Deciphering the communicative code in speech and gesture dialogues by autoencoding hypernetworks

What kinds of grammar or code are used in interactive communications with speech and gestures? How varied or invariant is this code among people in a language community? What types of communicative code facilitate the alignment of the speech and gesture for language understanding? To study these and other related questions we develop computational techniques using coding theory and machine learning that decipher the communicative code in embodied multimodal interaction. We use data from the SaGA (Bielefeld Speech and Gesture Alignment) corpus which consists of 25 dyads of naturalistic, yet controlled, and systematically annotated speech and gesture use, engaged in a spatial communication task (Luecking, 2010). For the work we present here, a sub-corpus of 5 dyads is employed (473 noun phrases, 288 gestures) combining three kinds of information. First, gesture coding including gestural representation techniques (e.g., drawing, placing) and morphological gesture features (e.g., handshape). Second, a transcription of the spoken words and dialogue contextual information (information state, thematization, elemental actions of direction giving). And third, a coding of the gestures' referent objects and their spatio-geometrical properties (dimensionality, symmetries, etc.). We formulate the gesture generation problem as an encoding problem and use the unsupervised, autoencoding technique, where the input vector x is transformed by some function f(.;W) to the output vector y which is the same as the input, i.e. y = f(x;W) = x. For transformation we use the hypernetwork graphical architecture. The hypernetwork is a hypergraph structure, where the edges are weighted and represent the subsets of the variables (variables).
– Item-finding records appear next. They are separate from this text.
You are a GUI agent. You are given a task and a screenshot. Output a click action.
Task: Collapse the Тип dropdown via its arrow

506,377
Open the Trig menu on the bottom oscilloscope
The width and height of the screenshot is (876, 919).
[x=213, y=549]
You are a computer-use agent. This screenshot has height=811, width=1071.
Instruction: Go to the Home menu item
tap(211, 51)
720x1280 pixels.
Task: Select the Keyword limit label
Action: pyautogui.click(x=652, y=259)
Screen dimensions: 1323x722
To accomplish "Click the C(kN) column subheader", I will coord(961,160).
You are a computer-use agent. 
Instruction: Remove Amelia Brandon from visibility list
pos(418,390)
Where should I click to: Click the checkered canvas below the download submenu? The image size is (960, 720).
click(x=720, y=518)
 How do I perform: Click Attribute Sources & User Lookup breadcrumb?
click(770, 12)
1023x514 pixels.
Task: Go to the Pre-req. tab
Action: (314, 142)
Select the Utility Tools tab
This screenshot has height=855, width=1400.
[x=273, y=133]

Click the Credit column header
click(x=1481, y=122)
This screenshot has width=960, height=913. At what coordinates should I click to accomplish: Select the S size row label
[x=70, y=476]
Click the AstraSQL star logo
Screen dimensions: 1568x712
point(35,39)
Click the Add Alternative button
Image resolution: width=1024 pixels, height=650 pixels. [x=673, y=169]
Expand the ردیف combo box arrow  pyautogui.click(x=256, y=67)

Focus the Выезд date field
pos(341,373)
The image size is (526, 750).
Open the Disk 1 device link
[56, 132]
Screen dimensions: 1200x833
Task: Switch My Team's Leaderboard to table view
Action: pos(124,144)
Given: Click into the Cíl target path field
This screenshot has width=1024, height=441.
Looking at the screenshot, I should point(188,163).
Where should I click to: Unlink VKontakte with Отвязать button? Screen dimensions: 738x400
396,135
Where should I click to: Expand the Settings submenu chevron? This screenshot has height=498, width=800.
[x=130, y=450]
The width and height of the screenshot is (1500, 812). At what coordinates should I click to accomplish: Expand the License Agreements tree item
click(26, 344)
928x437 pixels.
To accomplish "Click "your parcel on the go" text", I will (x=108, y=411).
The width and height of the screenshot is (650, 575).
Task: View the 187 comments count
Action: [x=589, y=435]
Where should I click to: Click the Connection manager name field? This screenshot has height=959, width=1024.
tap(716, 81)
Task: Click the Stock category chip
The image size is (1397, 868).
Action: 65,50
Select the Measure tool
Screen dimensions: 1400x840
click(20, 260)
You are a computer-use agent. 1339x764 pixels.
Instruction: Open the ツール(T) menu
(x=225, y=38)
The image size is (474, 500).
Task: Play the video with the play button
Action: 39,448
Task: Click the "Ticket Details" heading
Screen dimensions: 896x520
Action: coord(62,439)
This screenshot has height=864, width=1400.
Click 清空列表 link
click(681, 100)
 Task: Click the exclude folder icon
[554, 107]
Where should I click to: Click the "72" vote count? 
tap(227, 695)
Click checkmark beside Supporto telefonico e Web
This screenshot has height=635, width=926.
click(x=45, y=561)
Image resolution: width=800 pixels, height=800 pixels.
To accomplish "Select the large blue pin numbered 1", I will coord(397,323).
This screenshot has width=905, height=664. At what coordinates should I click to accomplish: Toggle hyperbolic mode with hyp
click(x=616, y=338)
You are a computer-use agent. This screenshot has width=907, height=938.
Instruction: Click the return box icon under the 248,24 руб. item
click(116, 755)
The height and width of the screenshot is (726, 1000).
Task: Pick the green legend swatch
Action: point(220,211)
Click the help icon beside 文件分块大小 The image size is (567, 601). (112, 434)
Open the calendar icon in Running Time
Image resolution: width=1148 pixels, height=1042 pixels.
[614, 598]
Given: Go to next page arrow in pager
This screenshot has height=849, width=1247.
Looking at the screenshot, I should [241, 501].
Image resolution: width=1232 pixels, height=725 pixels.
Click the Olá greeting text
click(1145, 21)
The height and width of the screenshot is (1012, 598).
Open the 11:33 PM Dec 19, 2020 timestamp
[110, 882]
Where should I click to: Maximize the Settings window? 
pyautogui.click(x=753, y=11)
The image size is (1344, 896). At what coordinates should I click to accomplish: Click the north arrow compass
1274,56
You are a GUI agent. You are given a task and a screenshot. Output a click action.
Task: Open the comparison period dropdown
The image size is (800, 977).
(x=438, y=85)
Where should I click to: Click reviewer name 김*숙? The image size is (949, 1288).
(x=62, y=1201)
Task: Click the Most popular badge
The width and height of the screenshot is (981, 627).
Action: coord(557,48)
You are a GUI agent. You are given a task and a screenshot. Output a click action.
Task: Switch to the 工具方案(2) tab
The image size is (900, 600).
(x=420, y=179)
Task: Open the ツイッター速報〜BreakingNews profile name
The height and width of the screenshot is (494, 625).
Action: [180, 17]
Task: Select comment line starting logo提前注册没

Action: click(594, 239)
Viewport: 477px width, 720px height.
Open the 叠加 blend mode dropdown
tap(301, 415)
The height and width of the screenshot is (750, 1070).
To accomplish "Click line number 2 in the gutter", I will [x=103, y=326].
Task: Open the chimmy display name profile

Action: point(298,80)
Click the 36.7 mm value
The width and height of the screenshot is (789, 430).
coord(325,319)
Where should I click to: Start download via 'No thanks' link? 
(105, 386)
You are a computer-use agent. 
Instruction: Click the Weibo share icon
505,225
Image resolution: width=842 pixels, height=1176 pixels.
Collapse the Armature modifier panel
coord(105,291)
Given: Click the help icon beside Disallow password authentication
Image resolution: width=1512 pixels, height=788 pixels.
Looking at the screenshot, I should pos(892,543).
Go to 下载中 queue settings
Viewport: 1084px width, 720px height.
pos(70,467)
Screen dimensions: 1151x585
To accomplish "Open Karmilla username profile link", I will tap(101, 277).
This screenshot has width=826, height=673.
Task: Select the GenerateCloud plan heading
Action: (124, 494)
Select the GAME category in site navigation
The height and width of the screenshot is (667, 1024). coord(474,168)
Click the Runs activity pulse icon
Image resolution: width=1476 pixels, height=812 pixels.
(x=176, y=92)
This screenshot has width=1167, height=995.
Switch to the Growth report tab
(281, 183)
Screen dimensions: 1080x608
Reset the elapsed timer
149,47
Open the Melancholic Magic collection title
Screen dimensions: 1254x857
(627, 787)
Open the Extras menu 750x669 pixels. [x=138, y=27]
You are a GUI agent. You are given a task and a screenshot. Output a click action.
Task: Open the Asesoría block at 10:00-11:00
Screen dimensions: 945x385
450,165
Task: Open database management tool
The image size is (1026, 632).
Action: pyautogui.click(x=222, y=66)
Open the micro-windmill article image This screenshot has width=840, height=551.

One advantage of the hypernetwork is that it can capture the compositional structures or code words (or construction grammar rules) in its hypergraph structure. We apply an expectation-maximization style of learning algorithm to build the best autoencoding hypernetwork for the observed gesture-speech dialogue data. Another advantage of the hypernetwork is its generativity, i.e. the hypernetwork model can generate the values of the unknown (unobserved) variables from those of the known (observed) variables by probabilistic inference. This feature is especially useful for artificial communicative agents since the learned hypernetwork can be used to synthesize the gestures for virtual avatars or humanoid robots.